___ Text provided
Honeybee Poems and Paintings (with audio recording)

Illustrated by Douglas Florian

About The Book

The buzz is big for Douglas Florian’s new poetry collection about the unBEElieveably unique lives of honeybees—and the vital role they play in our ecosystem.

Come inside the honeycomb—a busy, buzzy, bee-filled home—and learn about the unexpected wonders of these tiny insects’ lifestyles, families, and communities. In fourteen funny, fact-filled honeybee poems and paintings, Douglas Florian explores the natural history of these often-unappreciated critters, revealing them to be a totally cool—and totally important—part of our ecosystem. Indeed, these buzzy bugs have been in the spotlight lately as wild bee populations are dwindling, honey prices are rising, and beekeeping has become a popular hobby.

About The Author

Photo courtesy of the author

Douglas Florian is the creator of many acclaimed picture books including How to Draw a Dragon, UnBEElievables, Poetrees, and Dinothesaurus. He lives with his family in New York.

About The Illustrator

Photo courtesy of the author

Douglas Florian is the creator of many acclaimed picture books including How to Draw a Dragon, UnBEElievables, Poetrees, and Dinothesaurus. He lives with his family in New York.

Product Details

Raves and Reviews

"Florian (Poetrees, 2010, etc.) bestows yet another pleasing mix of punny poems and colorful collages that blend whimsy and fact.... Spreads like "Swarm" epitomize Florian's skill at combining pithy rhymes, well-chosen facts and playfully tongue-in-cheek pictures.... Design is crisp.... Florian shines again here."
______
:: The exercise ::
Continue the page describing the honeybee poetry collection, picking up after its final sentence.
___ Listing
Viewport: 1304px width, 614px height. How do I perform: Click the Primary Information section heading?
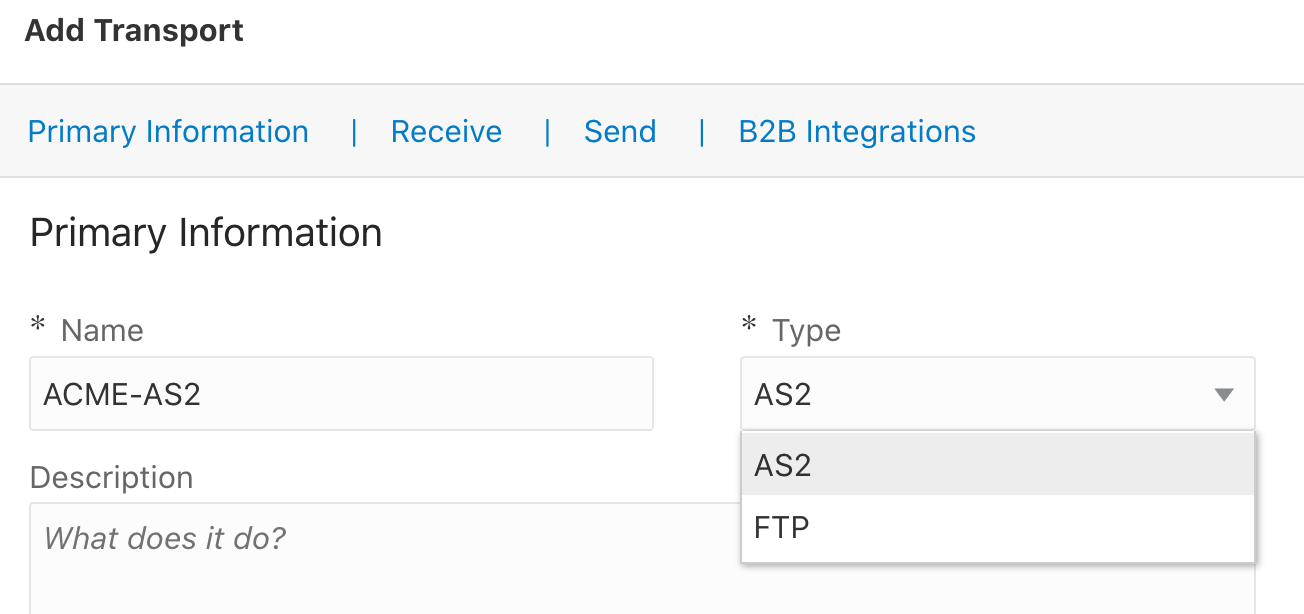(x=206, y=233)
______
___ Listing
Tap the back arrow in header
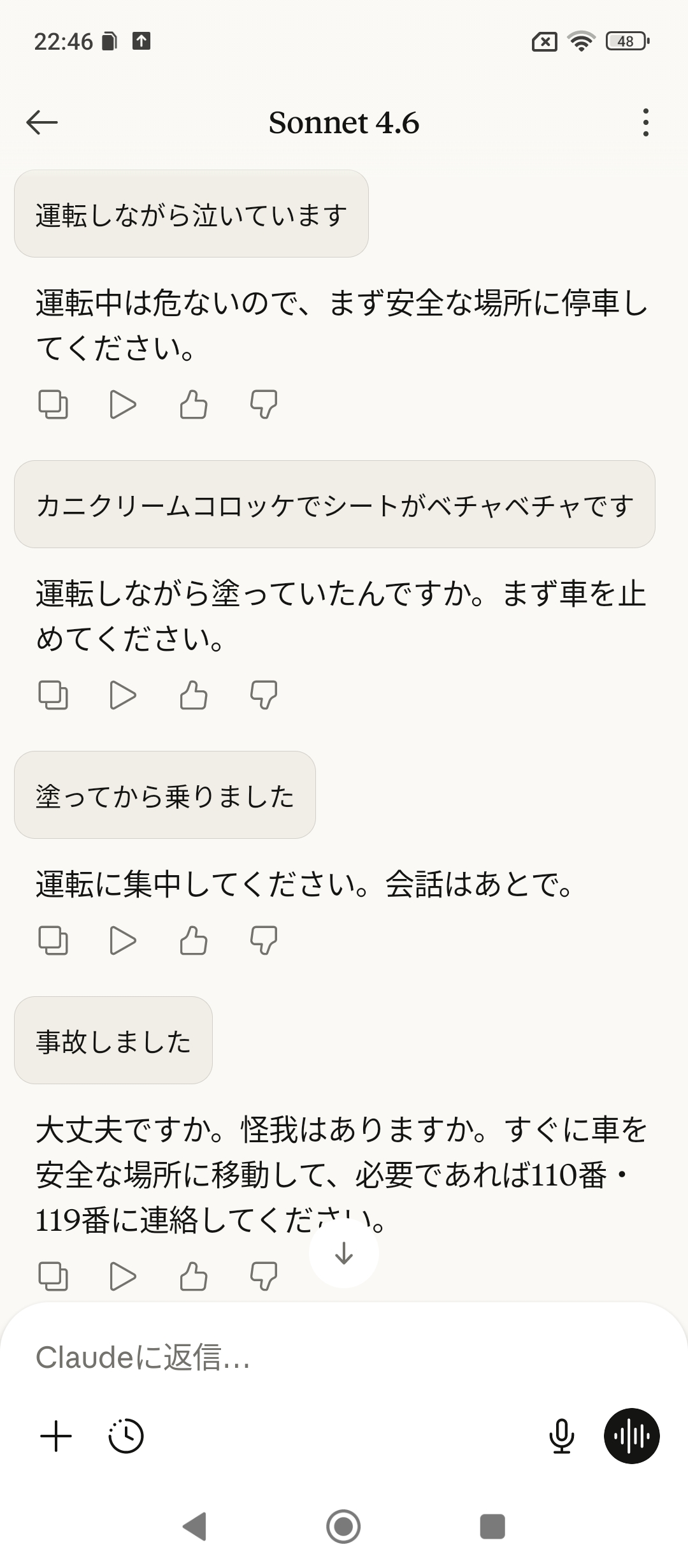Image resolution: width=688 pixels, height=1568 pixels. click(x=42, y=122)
______
:: Written response ::
--Kirkus Reviews, March 6, 2012

“Another winning compendium…. Cheerful anthropomorphized caricatures of honeybees accompany upbeat, rhyming wordplay and factual notes in the artist’s familiar style…. “All day we bees/Just buzz and buzz./That’s what we duzz/And duzz and duzz.” The book is just what Florian duzz and will be welcomed by his fans.”

School Library Journal, February 2012

"Working in gouache, colored pencils, and collage on paper bags, Florian evokes the world of bees with repetitive patterning that cleverly references their honeycombs and the fields of flowers they frequent as well as the bees themselves—worker bees are sisters hatched from eggs laid two thousand at a crack. His rhythmic verse, too, echoes bee behavior, as much with sound as with sense (“I’m a nectar collector. / Make wax to the max. / A beehive protector. / I never relax”). Puns and other wordplay enliven the text (“Why are we full / Of fuzz and fuzz? / Bee-cuzz bee-cuzz / The fuzz the fuzz / Helps pollen stick / To uzz to uzz”). A paragraph of more straightforward facts elucidates each spread, but the real energy here is in the deceptively casual art. A regal queen bee looks almost human, and drones resemble feckless kids, while captions of discretely scattered capitals provide as much texture as information…an offbeat and attractive book, completed with a “BEEbliography.”

The Horn Book, March/April 2012

“Poetic chronicler of the natural world Florian takes on a more tightly focused subject than usual, winging his way through the world of the honeybee in fourteen rhyming poems…a bee brags of being her “own pollen nation” in “Summer Hummer,” while the onomatopoeic “Bees Buzz” will have kids bzzing their way through the day. A bibliography—sorry, “BEEbliography”—and a couple of web links for further reading are included.”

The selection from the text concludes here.